Very nice post. I have only played one round of golf in my life and their were a group of lads shouting and acting the fool just beind us and it was so distracting. I think general golf etiquette isnt much to ask.


----------



## Thumperfive (Apr 17, 2006)

excellent post - this should be required reading or printed on the back of every golf card!

it's amazing how some people figure tha tonce they get on the course that just basic manners fall by the wayside.


----------



## green lea (Apr 20, 2006)

do we really need a thread on etiquette people here know there golf etiquette right??


----------



## jbiasi (May 1, 2006)

Surprisingly, not enough people are aware of good golf etiquette. Great post, very informative.


----------



## Michael311 (Apr 15, 2006)

Most of us do know the etiquette, but this is till a good reminder for the new Golf enthusiasts.


----------



## Thumperfive (Apr 17, 2006)

it's sad, but every year there's always a new crop o'kids on the links who just figure that they own the greens and the rest of us can just step aside..

punks.


----------



## geline (Apr 23, 2006)

Hi! Congrats Marcz for a job well done!

I believe this deserves to be a Sticky Post, don't you think so, guys? 

Happy posting everyone...


----------



## CanCaddy (Apr 25, 2006)

Great list.
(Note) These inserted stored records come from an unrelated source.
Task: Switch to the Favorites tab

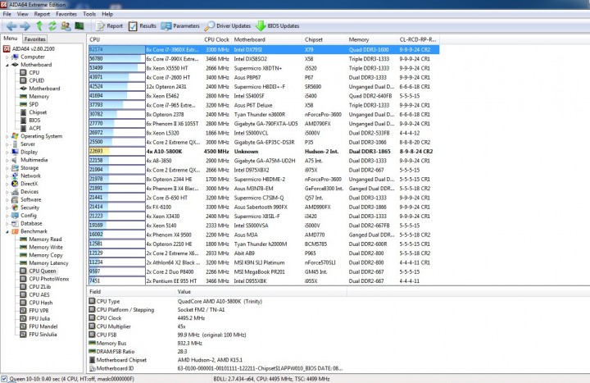Action: [x=35, y=39]
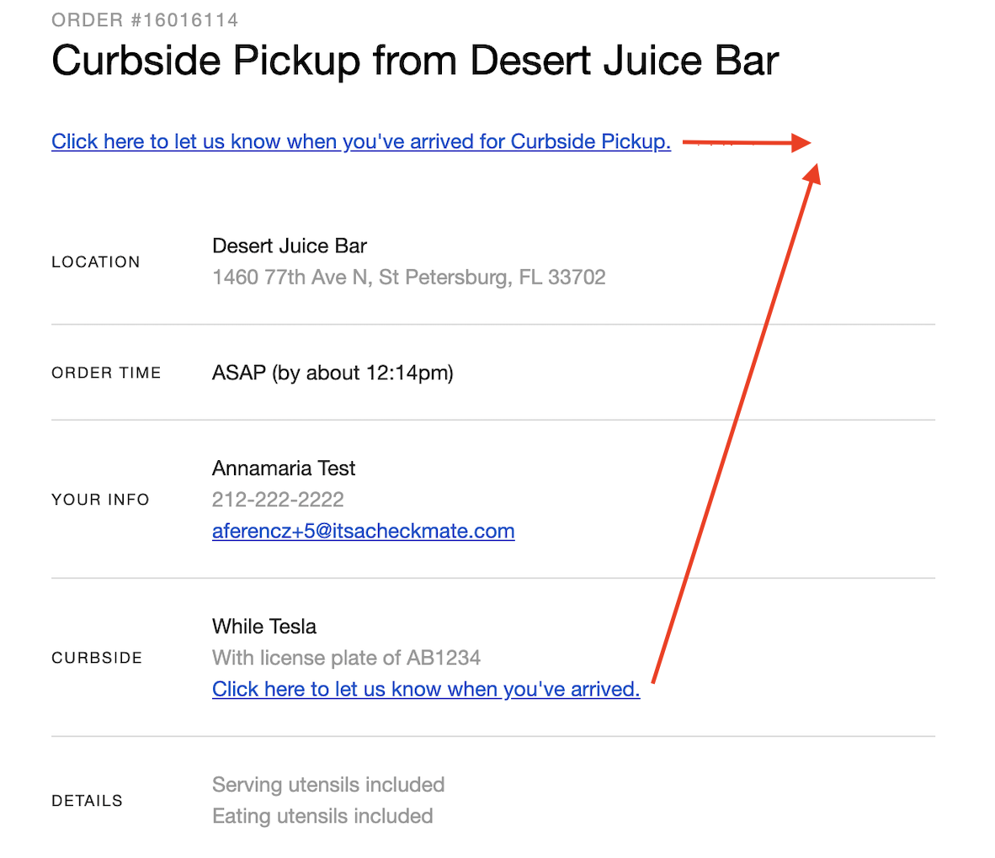
Task: Select the ASAP by about 12:14pm text
Action: pyautogui.click(x=333, y=373)
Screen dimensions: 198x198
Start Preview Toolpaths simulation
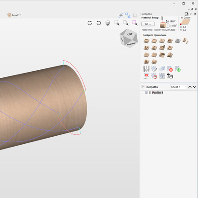point(146,76)
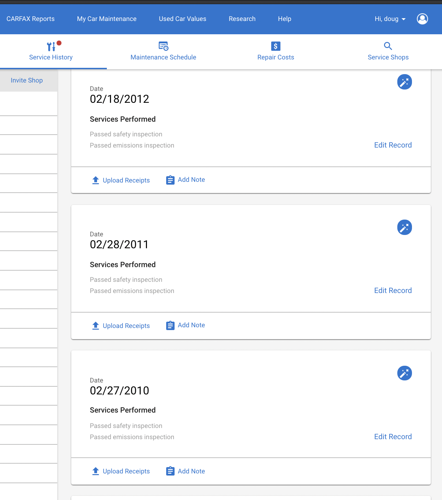Viewport: 442px width, 500px height.
Task: Click the clipboard note icon for 02/27/2010
Action: tap(170, 471)
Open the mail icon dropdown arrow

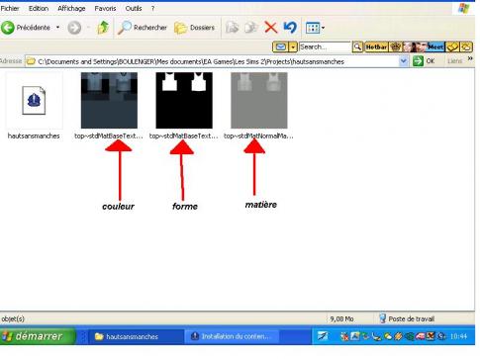click(x=293, y=47)
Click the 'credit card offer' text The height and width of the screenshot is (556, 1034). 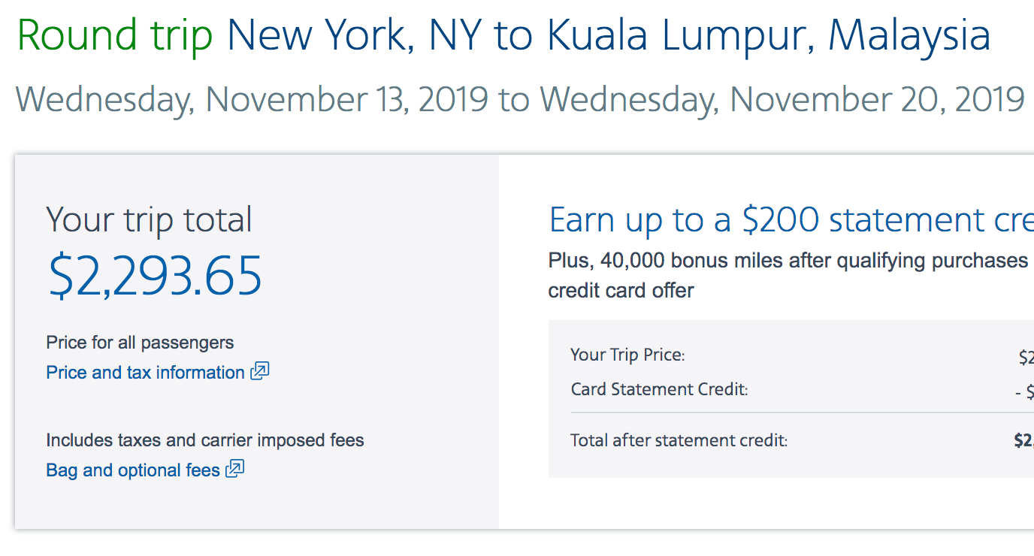coord(621,290)
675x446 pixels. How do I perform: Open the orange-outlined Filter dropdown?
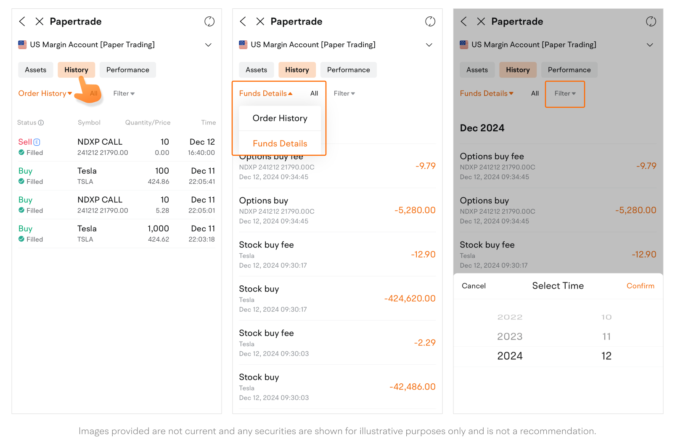565,93
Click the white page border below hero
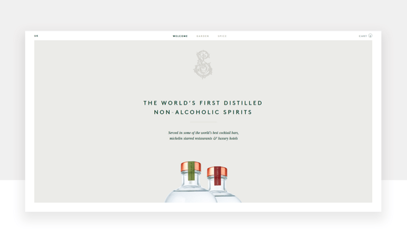The height and width of the screenshot is (242, 407). [x=203, y=207]
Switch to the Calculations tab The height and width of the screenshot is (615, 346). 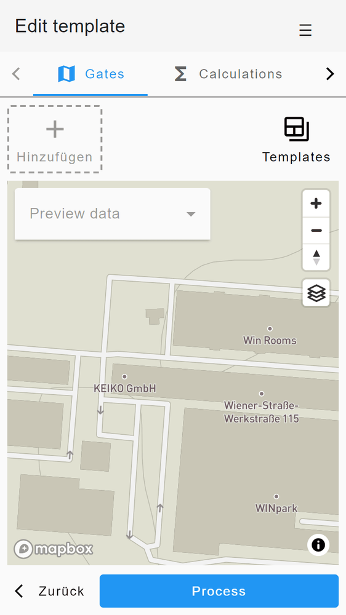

I don't think it hurts even experienced golfers to review the rules of etiquette every once in a while. Sometimes you forget stuff like the "mulligan" rule - I didn't even know that one existed!

I'd like to add one to the list:

If you are not playing well and have experienced golfer(s) consistently waiting behind you such that you are holding their game up, ask if they would like to play ahead of you. This is not only the courteous thing to do - it also will remove any pressure you may be feeling to hurry up with your shots and thus might improve your own game.

Does anyone else have any others?


----------



## puttfordough (May 4, 2006)

Avoid stepping on someones line - thats just rude.

Turn off them dang cell phones or atleast put them on vibrate.


----------



## Thumperfive (Apr 17, 2006)

oh, with you there on the cell phones.. or, if you *must* take a call, don't shout it across the greens as you delay the party behind you or spend an hour discussing someone's physical attributes... grr..


----------



## CanCaddy (Apr 25, 2006)

Thumperfive said:


> oh, with you there on the cell phones.. or, if you *must* take a call, don't shout it across the greens as you delay the party behind you or spend an hour discussing someone's physical attributes... grr..


Here we are ... just the thing to take care of those cell-phone addicts on the golf course or anywhere else for that matter

http://www.autothing.com/funthings/Tech%20Reviews/Cell%20Phone%20Jammer%20Review.htm

Unfortunately I guess you can only buy them in the UK and you'll probably have Homeland Security on you if you ever try to get one through a security checkpoint, but wouldn't it be nice??? As long as used "responsibly" of course.


----------



## Thumperfive (Apr 17, 2006)

best. idea. EVAH!

put those all around the course and then see how fast the links clear...

grr.


----------



## puttfordough (May 4, 2006)

I saw "do-it-yourself" schematics for something similar on the net at one point. I believe it was very inexpensive (relatively) to build from radio shack parts... time to google.


----------



## Michael311 (Apr 15, 2006)

Lol... I have to get me one of those.


----------



## Spider John (May 7, 2006)

...But doesn't it all boil down to "etiquette" - turn the thing off before you get on the course!!!... Nobody's THAT important !!


----------



## Thumperfive (Apr 17, 2006)

you'd like to think not... unless you're a heart transplant specialist or something, but nothing burns me more than some idiot yakking to his GF about what they're going to do that night, yatta yatta!


----------



## CanCaddy (Apr 25, 2006)

Sure, it's basic golf etiquette not to use a cell phone on the course ... you should turn it off or to vibrate and only take a call that's an emergency like Thumper says, but people are idiots. It's just like the movies - people are so used to watching DVDs at home and talking to each other, replaying it or fast-forwarding, stopping for a bathroom break - it's so bad that it's hard to enjoy a movie in the theater anymore. Someone is always talking or making noise.

If anyone wants to secretly confess to a breach of etiquette, there is actually a website called the Golf Etiquette Confessional ... not a lot of postings yet, but it's sometimes good to see that others are doing things they shouldn't and feel bad about it later  Here's the link:

http://www.mrgolf.com/confessional.html


----------



## Thumperfive (Apr 17, 2006)

LMAO!

I have to admit, that's a great website... and yes, confession is good for the soul... but don't do it in the first place, 'kay?


----------